Track 3 : Channels¶
Abstract
This track briefly explains how channels are defined to run applications of different types,
including streaming punchlines, periodic tasks and standard punch housekeeping/monitoring applications
Punchlines/Applications in channels¶
You now have a good understanding of punchlines. These are nothing else than applications. Applications are grouped in channels to ease their management.
Channels are organised as part of 'channels' folder, that is part of each tenant.
Each channel folder must have a channel_structure.yaml file that defines the channel content.
Read the Channel configuration documentation to know about the channel structure and the Storm/Shiva variants of application running.

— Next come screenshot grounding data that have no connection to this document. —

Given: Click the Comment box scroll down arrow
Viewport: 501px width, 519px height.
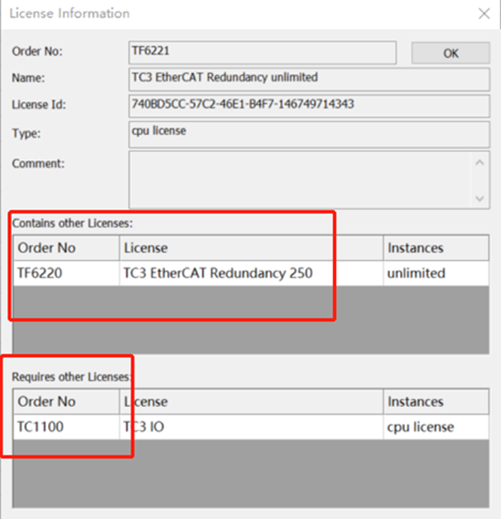Looking at the screenshot, I should (x=480, y=198).
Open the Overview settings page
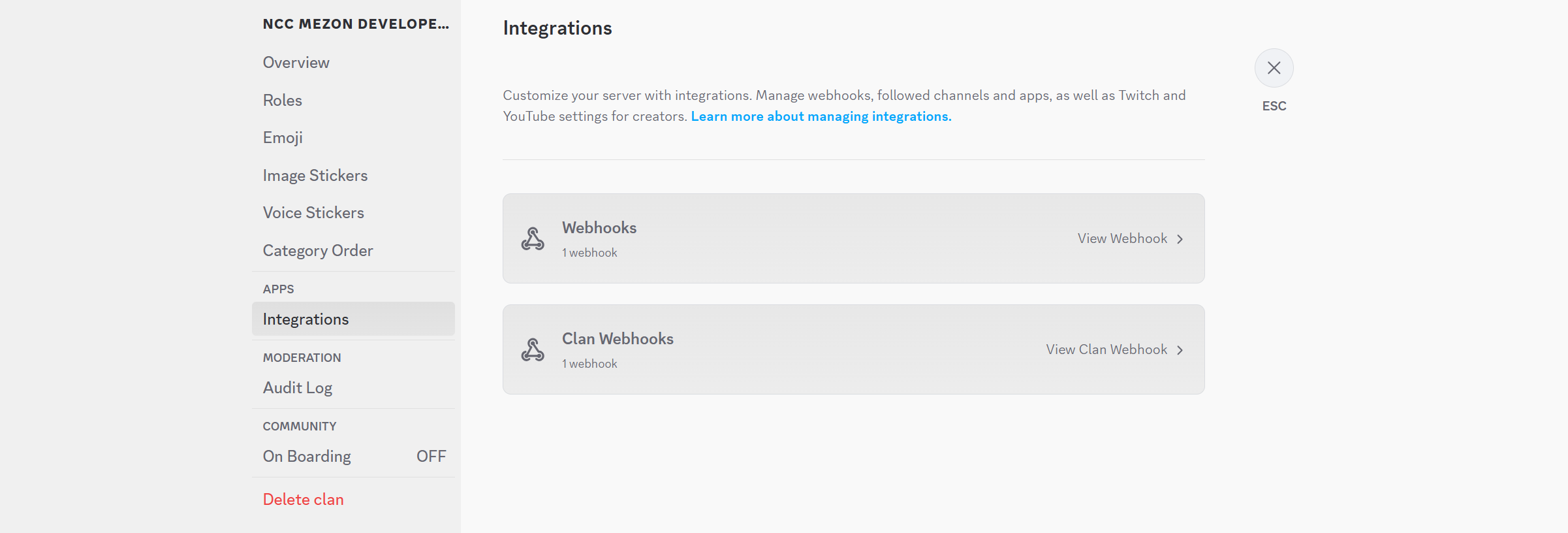The image size is (1568, 533). click(296, 63)
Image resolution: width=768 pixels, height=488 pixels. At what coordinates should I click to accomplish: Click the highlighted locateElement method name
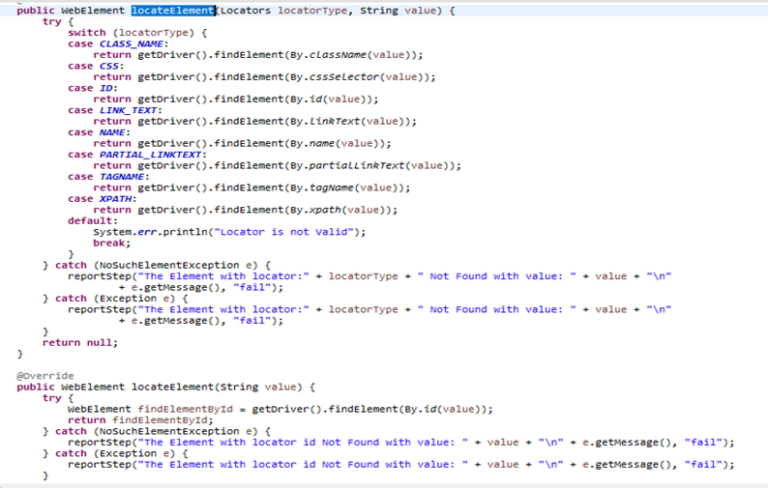(x=172, y=10)
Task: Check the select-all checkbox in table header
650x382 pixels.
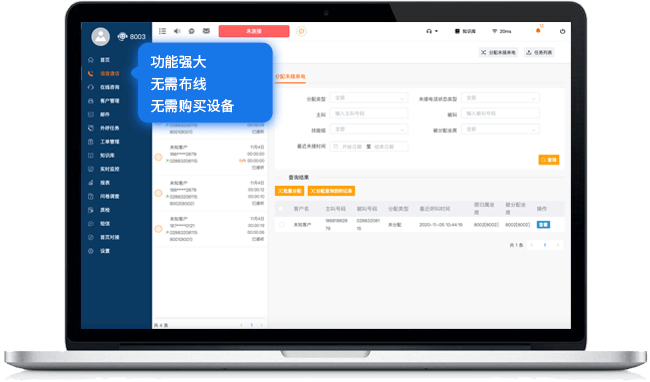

Exercise : a channel for your punchline
Pick a streaming punchline that receives logs and that indexes them, from track 1 Then create a channel folder and its channel_structure.yaml file, in order to run it on a chosen shiva machine.
Key information
-
To know the names of the shiva cluster, you can look into the platform inventory file
jq '.shiva.clusters | keys' $PUNCHPLATFORM_PROPERTIES_FILE
-
To know where your punchline will be running (and listening for logs), specify as placement tag the hostname of the machine. The hostnames can be found from the inventory file:
jq '.shiva.clusters | to_entries[] | (.key,(.value.servers | keys))' $PUNCHPLATFORM_PROPERTIES_FILE
-
because your streaming punchline must run forever, it needs no schedule
A solution
version: '6.0'
start_by_tenant: true
stop_by_tenant: true
applications:
- name: listener
runtime: shiva
cluster: common
reload_action: kill_then_start
command: punchlinectl
args:
- start
- --punchline
- listener.yaml
shiva_runner_tags:
- common
Starting your channel¶
You can now operate your 'mypipeline' channel with
channelctl -t mytenant start --channel mypipeline
Start and test your channel
- To centralize your punchline metrics, change the reporter type to 'elasticsearch' (instead of 'console').
- To avoid using to much memory, add the following section to your punchline:
settings:
topology.worker.childopts: "-server -Xms350m -Xmx350m"
topology.max.spout.pending : 1000
-
test your punchline locally
-
start your channel
- check status of your channel
-
using Kibana '[PTF / Channels Monitoring] Shiva tasks events log' dashboard, check that you receive the logs of your punchline
-
using Kibana '[PTF Channels Monitoring] Channels applications health and restarts' dashboard, check that you see the location of your streaming app.
-
inject logs fom the operator machine towards your punchline on the input machine
- check that you receive your logs in kibana
This said, the punch also provides you many other kinds of applications such as :
- Platform Monitoring applications.
- Channels Monitoring
- logstash, a popular log processor application
- ElastAlert, an applicattion to run alerting rules
- Plans that are capable of scheduling periodic applications.
- Your own applications should you need to extend the punch with external tools or scripts.
Monitoring your channel with a standard application¶
Exercise: Monitor your channels
-
Copy and simplify the "monitoring" channel of the platform tenant, changing it so as to run the channels monitoring standard application:
- es_topologies_metrics_index setting need to be changed to retrieve the metrics from your tenant, not the platform tenant
- reporters.index_name must be changed to write the monitoring result in an index associated to your tenant, not the platform one
-
using Kibana '[PTF Channels Monitoring] Channels applications health and restarts' dashboard, check that you see the health of your app.
And there are many other metrics to monitor your channels.
Part of them are used in standard dashboards (Ack/Fails, processing times...). Other you can use to build your process-monitoring dashboards (Kafka queues processing backlog).
Implicit punchline settings¶
Your platform administrator may have overriden some of your punchline settings.
To see your punchline actual content, user the resolve command :
punchlinectl -t mytenant resolve -p mypunchline.hjson
Have a look at the metrics section (in which you have put an "elasticsearch" reporter, with a 60s period).
Where do this elasticsearch cluster id and different period comes from ?
Have a look at the deployed platform resolver configuration:
cat $PUNCHPLATFORM_RESOLV_FILE
Stop guessing what it does. Everything is explained here... but the choices have been made by the platform integrator/deployer.
It allows to reduce the platform-specific settings in all your pipeline files, and can help run files coming from other platforms in your test platform (especially a standalone, that has much less clusters than your production platform.)